The Butler’s Pantry has been turned into a “words with friends” heaven with the board game Scrabble. In 1938, American architect Alfred Butts created the game as a variation on an earlier word game he invented called Lexiko. The new game which he called “Criss-Crosswords” added the 15 x 15 game board and the crossword style game play. According to legend, Scrabble’s big break game in 1952 when the president of Macy’s played the game on vacation and upon his return, was surprised to find that his store did not carry the game. He placed a large order and within a year “everyone had to have one!” We have decorated the tree with scrabble letter piece ornaments.
The next board game is not necessarily as iconic as the others but we still wanted to include it because it has a fun background story!
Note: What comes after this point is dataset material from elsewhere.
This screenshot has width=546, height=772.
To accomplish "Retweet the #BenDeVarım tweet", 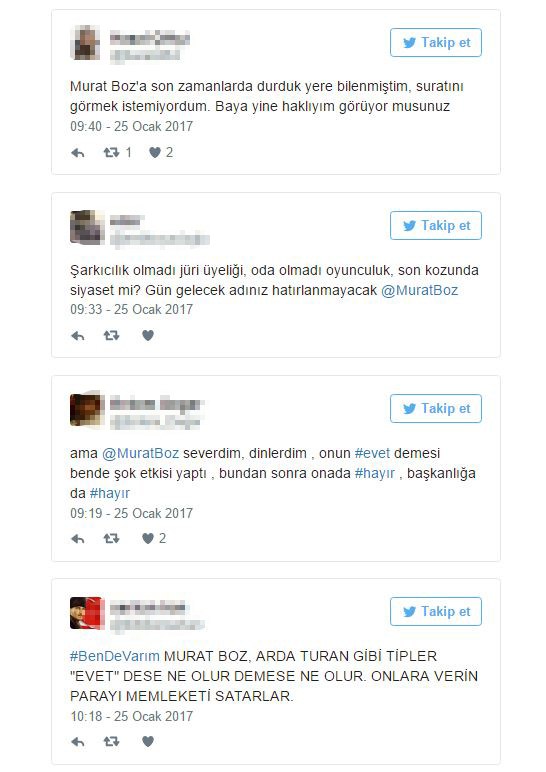I will [x=111, y=741].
Our Parlor represents Around the World with Nellie Bly which is based off a newspaper game chronicling the journey of Jane Cochrane who wrote for the New York World newspaper under the pen name of Nellie Bly. In 1888 Bly suggested to her editor that she take a trip around the world attempting to turn the fictional Around the World in 80 Days by Jules Verne into fact for the first time. To keep interest in the story the World organized a “Nellie Bly guessing match” in which readers were asked to estimate Nellie’s arrival time down to the second. Bly traveled a total of 24,899 miles in 72 days. The Parlor has two steamer trunks and a carpet bag from the collection which would have been used by Bly for her travels.
And finally, everyone’s favorite, Monopoly! The history of Monopoly is a little shady. Elizabeth Magie created the game in which she hoped to be able to explain the single tax theory. Magie took out a patent in 1904 for her game, The Landlord’s Game which was self published in 1906. And here is where it gets shady! Friends of Magie, Ester & Charles Darrow, went to her house and played The Landlord’s Game in which Darrow then asked for a written set of rules of the game which he found fascinating. Darrow would then create Monopoly based off of Magie’s game and the two never spoke again. The original version of the game was based off the streets in Atlantic City, NJ. The Morning Room is decorated with Monopoly money, mortgage cards and the iconic green houses & red hotels.
Christmas in Toyland tours are Monday – Saturday from 10 a.m. – 3 p.m., leaving on the hour. They will run through December 30, 2016!